16.35: Small morning losses on the FTSE 100 had swollen to a 50 point drop as the day’s trade drew to a close, with BG Group (BG.L) dragging the index lower.
Shares in BG fell as much as 20% at one point as investors fled after the gas producer warned of poor production in the coming year and sold off profitable assets as part of its debt-reduction programme. Later in the afternoon they had pulled back slightly, but still traded down nearly 14% to £11.45.
Barclays (BARC.L) was also among the blue chip losers, dropping 4.4% to 227p as it was revealed the bank is embroiled in two more regulatory probes in the US and as payment protection insurance (PPI) claims took a toll on profits in the three months to the end of September.
Man Group (EMG.L), the hedge fund whose shares regularly feature among the biggest FTSE movers, was down 4% to 78p.
The FTSE took a turn for the worse, down 0.8% to 5,803, after a report showed that unemployment in the eurozone hit a new high of 18.49 million in September.

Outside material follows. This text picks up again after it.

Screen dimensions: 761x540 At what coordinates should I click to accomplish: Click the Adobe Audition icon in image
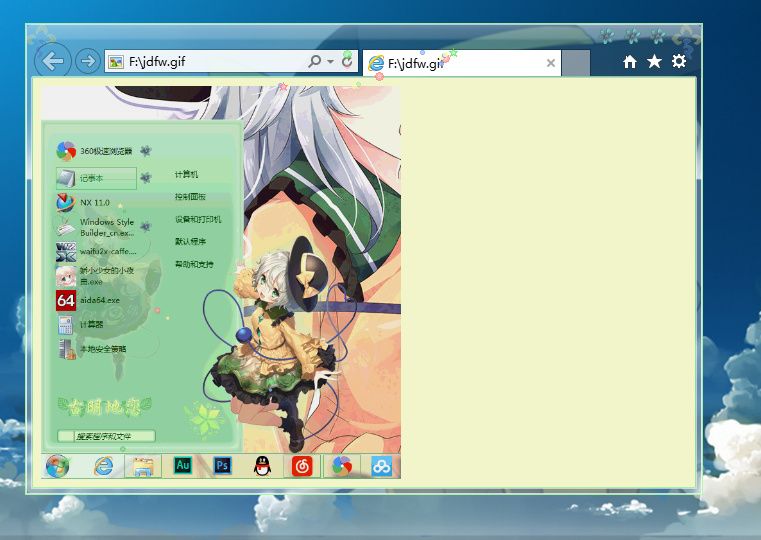coord(183,466)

Having been closed for two days because of hurricane Sandy, US markets opened lower. The S&P 500 dropped 0.3% to 1,408.
Barclays sinks on flat FTSE 100
9.18: Beleaguered bank Barclays sank on the FTSE 100 in Wednesday morning trade as it was revealed the bank is embroiled in two more regulatory probes in the US and as payment protection insurance (PPI) claims took a toll on profits in the three months to the end of September.

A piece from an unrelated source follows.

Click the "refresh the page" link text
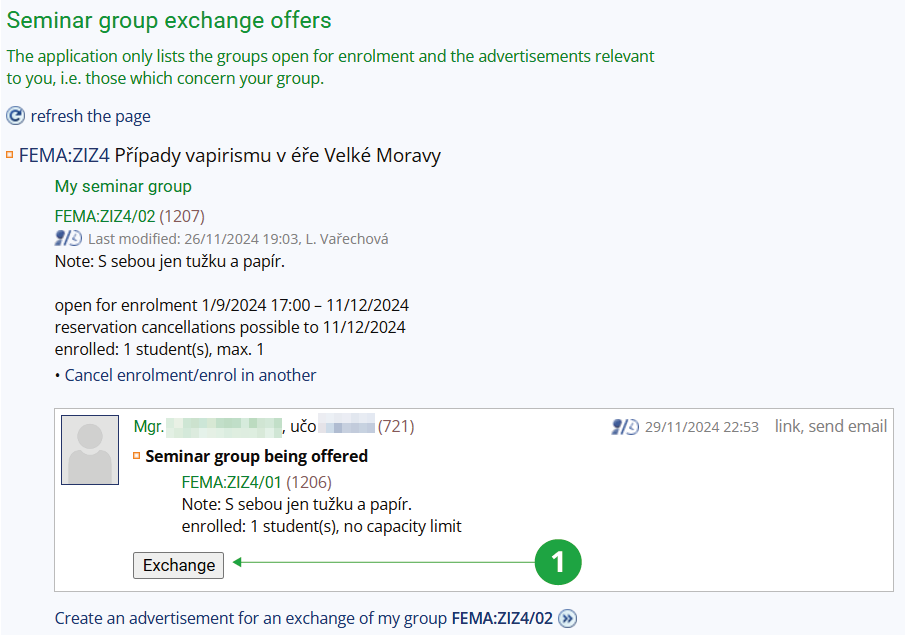This screenshot has width=905, height=635. coord(90,116)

The shares fell 10.4p, or 4.3%, to 228p as pre-tax profits came in at £1.73 billion in the third quarter. Profits are down 23% year-on-year once a £700 million charge for mis-selling PPI is included.

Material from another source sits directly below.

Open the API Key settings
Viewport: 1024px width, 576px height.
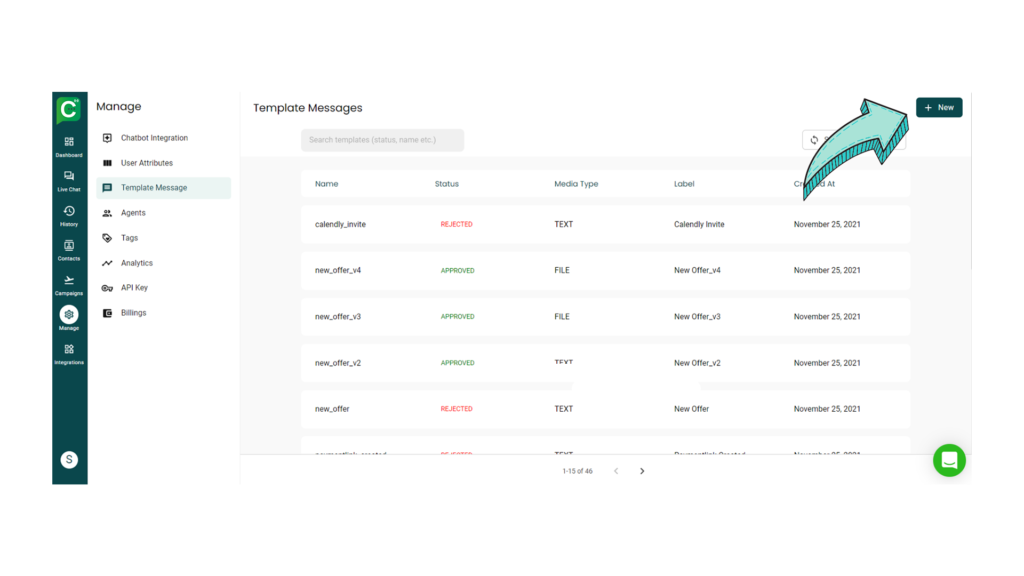[x=134, y=288]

The bank also revealed the US Department of Justice is investigating its relationships with third parties, which may be in breach of the US Foreign Corrupt Practices Act, and it is being queried about power trading in the western US.
Markets were virtually flat, with the FTSE 100 shedding 0.04%, or two points, to 5,848 and the Mid-250 index rising 0.19%, or 23 points, to 11,977.
European employment data will be released later this morning, and is expected to show an increase to a record high of 11.5% unemployment in September.
Markets are expected to reopen on Wall Street later today as authorities start to clean up New York after Hurricane Sandy pummelled the city, causing tens of billions of dollars worth of damage and leaving millions without electricity.
Gas producer BG Group tumbled to the bottom of the FTSE 100, down 92.5p, or 6.9%, to £12.37 despite announcing a 16% increase in earnings in the third quarter. It also announced that it has struck a deal with China National Offshore Oil Corporation to sell interests in its Queensland Curtis LNG project for $1.93 billion (£1.2 billion).
On the FTSE 100 high-street retailer Next (NXT.L) shed 51p, or 1.4%, to £35.54 as quiet trade in August was compensated by stronger sales in September and October. Third-quarter sales grew 2.7% compared with 4.5% in the first half; however, the group is on target to reach full-year profits forecast of £590 million to £620 million.
Wealth manager St James’s Place (SJP.L) took on 17.6p, or 4.6%, to 397.3p as fund inflows increased, with an 8% rise in new business in the third quarter. The group has gained market share from rivals who are struggling to keep charges under control.
Financial group Standard Life (SL.L) added 2.3p, or 0.81%, to 288p despite sales falling 9% in the first nine months of the year. However, inflows to its savings business and a strong performance at Standard Life Investments pushed up assets under management to record levels at £211.9 billion, up from £198.4 billion at the start of the year.